2001-05-09 Thread Jeff Garzik

Pavel Roskin wrote:
> 
> Hi, Jeff!
> 
> Thanks for your very (!!!) fast response :-)
> 
> > > http://www.red-bean.com/~proski/linux/ymfpci_pm.diff
> >
> > Why not use pci_driver::{suspend,resume} ?
> 
> I'm just a bit conservative. There are several drivers that don't use this
> mechanism, notably trident and maestro.

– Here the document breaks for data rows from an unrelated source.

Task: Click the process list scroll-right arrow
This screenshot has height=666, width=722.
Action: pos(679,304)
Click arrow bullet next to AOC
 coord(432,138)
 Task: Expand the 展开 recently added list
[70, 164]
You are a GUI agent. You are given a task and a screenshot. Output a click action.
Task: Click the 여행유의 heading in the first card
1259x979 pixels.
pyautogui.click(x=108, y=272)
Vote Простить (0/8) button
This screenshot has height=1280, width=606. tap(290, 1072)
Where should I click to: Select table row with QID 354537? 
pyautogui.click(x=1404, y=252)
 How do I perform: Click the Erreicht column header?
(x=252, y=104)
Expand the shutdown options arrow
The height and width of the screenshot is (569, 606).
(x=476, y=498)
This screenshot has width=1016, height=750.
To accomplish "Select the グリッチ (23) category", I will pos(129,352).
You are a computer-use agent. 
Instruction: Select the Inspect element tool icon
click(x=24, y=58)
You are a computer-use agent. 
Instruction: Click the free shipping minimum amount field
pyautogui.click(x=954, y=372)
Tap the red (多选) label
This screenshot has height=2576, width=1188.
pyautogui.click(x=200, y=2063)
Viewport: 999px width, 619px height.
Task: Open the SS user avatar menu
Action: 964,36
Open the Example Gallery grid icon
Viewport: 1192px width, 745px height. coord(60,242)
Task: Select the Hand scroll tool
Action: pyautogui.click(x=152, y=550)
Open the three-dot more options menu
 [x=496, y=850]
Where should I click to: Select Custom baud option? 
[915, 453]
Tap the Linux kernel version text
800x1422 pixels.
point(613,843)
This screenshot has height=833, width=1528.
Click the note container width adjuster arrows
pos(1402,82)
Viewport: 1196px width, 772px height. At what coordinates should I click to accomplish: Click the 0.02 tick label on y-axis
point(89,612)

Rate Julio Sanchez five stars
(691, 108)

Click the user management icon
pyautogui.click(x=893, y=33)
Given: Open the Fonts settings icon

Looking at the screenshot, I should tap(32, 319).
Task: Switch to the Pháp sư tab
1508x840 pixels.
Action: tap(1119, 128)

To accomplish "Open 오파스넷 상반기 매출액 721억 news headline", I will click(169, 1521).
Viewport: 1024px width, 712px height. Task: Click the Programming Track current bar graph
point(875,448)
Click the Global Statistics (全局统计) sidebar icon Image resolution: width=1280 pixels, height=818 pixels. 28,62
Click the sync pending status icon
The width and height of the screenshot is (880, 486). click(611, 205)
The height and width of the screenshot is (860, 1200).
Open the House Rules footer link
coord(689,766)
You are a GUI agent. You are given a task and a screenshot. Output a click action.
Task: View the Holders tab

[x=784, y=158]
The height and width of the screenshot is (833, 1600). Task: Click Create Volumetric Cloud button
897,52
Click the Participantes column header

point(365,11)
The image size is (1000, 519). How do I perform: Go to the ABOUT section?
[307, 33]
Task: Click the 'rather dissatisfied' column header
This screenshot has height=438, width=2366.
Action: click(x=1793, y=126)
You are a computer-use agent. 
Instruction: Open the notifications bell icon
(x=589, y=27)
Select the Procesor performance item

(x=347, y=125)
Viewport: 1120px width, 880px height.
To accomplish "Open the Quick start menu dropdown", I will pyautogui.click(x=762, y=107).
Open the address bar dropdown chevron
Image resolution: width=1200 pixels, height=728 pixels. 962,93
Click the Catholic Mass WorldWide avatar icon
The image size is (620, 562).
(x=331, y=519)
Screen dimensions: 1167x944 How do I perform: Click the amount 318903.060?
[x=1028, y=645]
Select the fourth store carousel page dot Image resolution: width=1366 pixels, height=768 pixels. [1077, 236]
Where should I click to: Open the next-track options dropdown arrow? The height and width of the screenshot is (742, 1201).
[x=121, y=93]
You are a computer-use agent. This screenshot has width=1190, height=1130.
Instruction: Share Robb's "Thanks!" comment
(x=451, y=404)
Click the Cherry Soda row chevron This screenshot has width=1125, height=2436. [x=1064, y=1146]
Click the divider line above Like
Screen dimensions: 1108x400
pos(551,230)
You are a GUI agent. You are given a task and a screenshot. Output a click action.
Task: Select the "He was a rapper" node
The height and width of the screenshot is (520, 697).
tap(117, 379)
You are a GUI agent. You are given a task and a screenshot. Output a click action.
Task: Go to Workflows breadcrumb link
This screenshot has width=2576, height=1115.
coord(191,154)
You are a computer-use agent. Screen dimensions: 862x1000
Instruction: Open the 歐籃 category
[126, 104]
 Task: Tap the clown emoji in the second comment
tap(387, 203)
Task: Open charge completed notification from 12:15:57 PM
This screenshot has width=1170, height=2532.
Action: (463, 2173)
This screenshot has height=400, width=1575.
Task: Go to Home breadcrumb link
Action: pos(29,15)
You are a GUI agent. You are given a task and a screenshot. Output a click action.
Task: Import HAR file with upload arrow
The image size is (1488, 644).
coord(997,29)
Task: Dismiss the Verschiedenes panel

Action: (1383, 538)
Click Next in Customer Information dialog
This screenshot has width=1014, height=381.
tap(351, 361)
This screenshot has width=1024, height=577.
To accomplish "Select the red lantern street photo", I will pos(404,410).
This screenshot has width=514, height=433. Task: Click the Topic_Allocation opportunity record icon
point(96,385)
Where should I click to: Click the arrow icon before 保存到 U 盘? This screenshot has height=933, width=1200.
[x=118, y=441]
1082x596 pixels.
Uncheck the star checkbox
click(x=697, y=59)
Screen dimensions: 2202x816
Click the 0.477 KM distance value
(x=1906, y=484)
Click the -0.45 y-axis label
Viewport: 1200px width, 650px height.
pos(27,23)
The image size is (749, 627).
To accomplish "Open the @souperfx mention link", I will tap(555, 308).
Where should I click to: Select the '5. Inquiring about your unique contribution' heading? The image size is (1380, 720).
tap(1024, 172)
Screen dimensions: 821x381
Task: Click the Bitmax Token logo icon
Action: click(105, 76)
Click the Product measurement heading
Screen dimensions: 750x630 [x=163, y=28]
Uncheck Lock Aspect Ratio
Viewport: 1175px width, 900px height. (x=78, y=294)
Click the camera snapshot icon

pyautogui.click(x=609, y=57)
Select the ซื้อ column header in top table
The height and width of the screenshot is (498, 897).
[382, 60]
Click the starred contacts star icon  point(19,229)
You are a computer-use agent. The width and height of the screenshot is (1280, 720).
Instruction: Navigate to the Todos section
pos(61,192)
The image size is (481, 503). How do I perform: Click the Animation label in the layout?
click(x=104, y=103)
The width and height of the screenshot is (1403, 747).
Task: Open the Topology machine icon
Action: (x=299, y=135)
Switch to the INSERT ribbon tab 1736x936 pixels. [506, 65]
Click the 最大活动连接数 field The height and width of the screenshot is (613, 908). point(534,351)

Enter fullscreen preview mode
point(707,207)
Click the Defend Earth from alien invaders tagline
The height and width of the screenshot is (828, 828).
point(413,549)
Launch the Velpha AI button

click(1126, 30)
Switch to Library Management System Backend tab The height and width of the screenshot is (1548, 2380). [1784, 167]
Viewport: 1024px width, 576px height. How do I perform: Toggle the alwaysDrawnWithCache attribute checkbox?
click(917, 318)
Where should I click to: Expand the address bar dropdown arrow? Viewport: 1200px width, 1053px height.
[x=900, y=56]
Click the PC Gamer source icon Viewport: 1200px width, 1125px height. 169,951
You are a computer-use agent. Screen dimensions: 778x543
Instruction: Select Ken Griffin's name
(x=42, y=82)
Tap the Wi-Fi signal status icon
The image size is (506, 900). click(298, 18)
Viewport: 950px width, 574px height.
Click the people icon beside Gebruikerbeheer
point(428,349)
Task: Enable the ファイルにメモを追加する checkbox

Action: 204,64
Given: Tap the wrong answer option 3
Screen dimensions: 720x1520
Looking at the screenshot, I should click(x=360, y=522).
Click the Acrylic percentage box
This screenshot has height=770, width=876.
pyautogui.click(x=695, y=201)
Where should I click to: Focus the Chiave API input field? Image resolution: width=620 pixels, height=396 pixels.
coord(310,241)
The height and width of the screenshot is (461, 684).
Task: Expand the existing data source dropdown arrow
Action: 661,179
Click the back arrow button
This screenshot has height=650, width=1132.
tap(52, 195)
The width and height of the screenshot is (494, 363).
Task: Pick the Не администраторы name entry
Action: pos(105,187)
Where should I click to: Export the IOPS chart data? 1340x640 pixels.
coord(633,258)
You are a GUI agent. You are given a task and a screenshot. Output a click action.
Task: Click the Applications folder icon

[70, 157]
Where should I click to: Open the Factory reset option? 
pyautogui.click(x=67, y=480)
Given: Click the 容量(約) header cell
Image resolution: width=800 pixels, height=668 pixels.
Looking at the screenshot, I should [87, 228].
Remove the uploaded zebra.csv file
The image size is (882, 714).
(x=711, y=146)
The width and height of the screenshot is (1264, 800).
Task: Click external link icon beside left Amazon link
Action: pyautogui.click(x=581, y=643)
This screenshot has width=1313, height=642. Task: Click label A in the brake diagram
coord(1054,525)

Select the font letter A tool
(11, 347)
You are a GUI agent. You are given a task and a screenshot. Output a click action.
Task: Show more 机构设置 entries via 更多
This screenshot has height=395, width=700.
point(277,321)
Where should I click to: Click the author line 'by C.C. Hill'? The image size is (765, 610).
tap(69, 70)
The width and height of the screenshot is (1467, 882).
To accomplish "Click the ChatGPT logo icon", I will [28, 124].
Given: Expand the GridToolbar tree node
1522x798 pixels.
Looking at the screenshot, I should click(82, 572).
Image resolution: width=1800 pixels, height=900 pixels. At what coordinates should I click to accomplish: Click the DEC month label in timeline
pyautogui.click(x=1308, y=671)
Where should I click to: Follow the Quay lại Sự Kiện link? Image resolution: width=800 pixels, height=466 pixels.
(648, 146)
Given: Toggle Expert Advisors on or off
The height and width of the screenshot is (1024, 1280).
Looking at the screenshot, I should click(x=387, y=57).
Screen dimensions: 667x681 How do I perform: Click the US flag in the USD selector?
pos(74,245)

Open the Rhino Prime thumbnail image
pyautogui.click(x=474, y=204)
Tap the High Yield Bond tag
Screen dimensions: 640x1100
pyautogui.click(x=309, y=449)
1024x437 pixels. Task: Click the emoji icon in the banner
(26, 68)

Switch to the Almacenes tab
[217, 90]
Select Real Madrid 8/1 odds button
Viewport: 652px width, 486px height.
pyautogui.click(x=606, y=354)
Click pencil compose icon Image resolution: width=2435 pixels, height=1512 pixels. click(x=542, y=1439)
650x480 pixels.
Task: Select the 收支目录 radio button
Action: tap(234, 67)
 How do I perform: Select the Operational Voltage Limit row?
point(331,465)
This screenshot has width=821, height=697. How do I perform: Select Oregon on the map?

Do you think it's safe to switch
> all sound drivers to the mechanism you are proposing?
> 
> I'm worried about a comment in maestro.c:
> 
> /*
>  * we'd also like to find out about
>  * power level changes because some biosen
>  * do mean things to the maestro when they
>  * change their power state.
>  */
> 
> If we switch to pci_driver::{suspend,resume}, will it ever be possible to
> add support for any messages other than PM_SUSPEND and PM_RESUME? Probably
> yes, but only in the PCI driver dispatches them.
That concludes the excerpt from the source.